Way too many cool authors were born in January. In fact, there are so many it’s hard to keep track at times (my abject apologies to the shade of Jack London). I would advise any prospective parents wanting to produce an author-child of exceptional talents to strive mightily in the months of April and May.
Luckily for The Cimmerian, James Maliszewski reminded us all that today is the birthday of Abraham Merritt. Using his Grognardia blog as a bully pulpit, Maliszewski once again preached the gospel of A. Merritt.
In his “Forgotten Father” essay, Maliszewski notes that H.P. Lovecraft was an avowed fan of Merritt’s, but that HPL had some reservations about certain elements in Merritt’s fiction. Lovecraft specifically cites Merritt’s “catering to a public audience” as a reason.

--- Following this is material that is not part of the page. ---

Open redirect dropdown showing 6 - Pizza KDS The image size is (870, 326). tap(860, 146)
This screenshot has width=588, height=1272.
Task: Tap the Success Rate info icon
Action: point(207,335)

What HPL was getting at is fairly easy to discern once one knows that he considered The Metal Monster to be, perhaps (with the possible exception of The Moon Pool), the pinnacle of Merritt’s oeuvre. The Metal Monster was the least (for want of a better term) “romantic” of all of AM’s tales. It would appear that the same things Lovecraft held against Merritt were also the same that he disliked in some of Robert E. Howard’s yarns. To HPL, mood was everything in a tale, and the introduction of any sort of romance was a distraction from the creation of an atmosphere of awe and/or horror. Mixing together sex, adventure and horror never seemed to bother Abraham Merritt.
Maliszewski also mentions Merritt’s collaboration with (amongst others) Robert E. Howard and Lovecraft on the round-robin tale, “The Challenge From Beyond.” While James uses “Challenge” as an example of how Merritt was once ranked comparatively equal to his (now) better-known collaborators, I’ve always looked upon Merritt’s participation as an indicator of his lack of conceit and sheer love for sci-fi/fantasy fiction. By the early ’30s, AM (by way of his editorship at the Atlantic Monthly and also from sales of his fiction) was making the equivalent of what would now be a high six-figure income (if not more). Merritt had no need whatsoever to write a chapter for a small sci-fi/fantasy fanzine. Yet, he did so anyway.
In his essay, Maliszewski ponders the question of why Merritt is so little-known now in the twenty-first century. I think his idea that Merritt is hard to categorize and market is valid. I also think that the American educational system’s lofty goal of shooting for the lowest common denominator incurs some small responsibility. Someone using the Urban Dictionary as a primary reference will probably not attain full appreciation of Merritt’s prose.
I think it’s worth noting that Abraham Merritt enjoyed a very long run in the sun before his present obscurity. From 1918 through about 1978, hardly a year went by without the publication of Merritt’s fiction. In fact (please correct me if I’m wrong), the only fantasy author to equal Merritt’s sixty years of near-continuous in-print status would be Tolkien.
Maliszewski ends his essay with a call to arms:
More than anything, what Merritt needs are some champions who’ll do for him what others have done for Lovecraft and Howard: remind the current generation what past generations saw in these great artists.
We’ll see what we can do about that.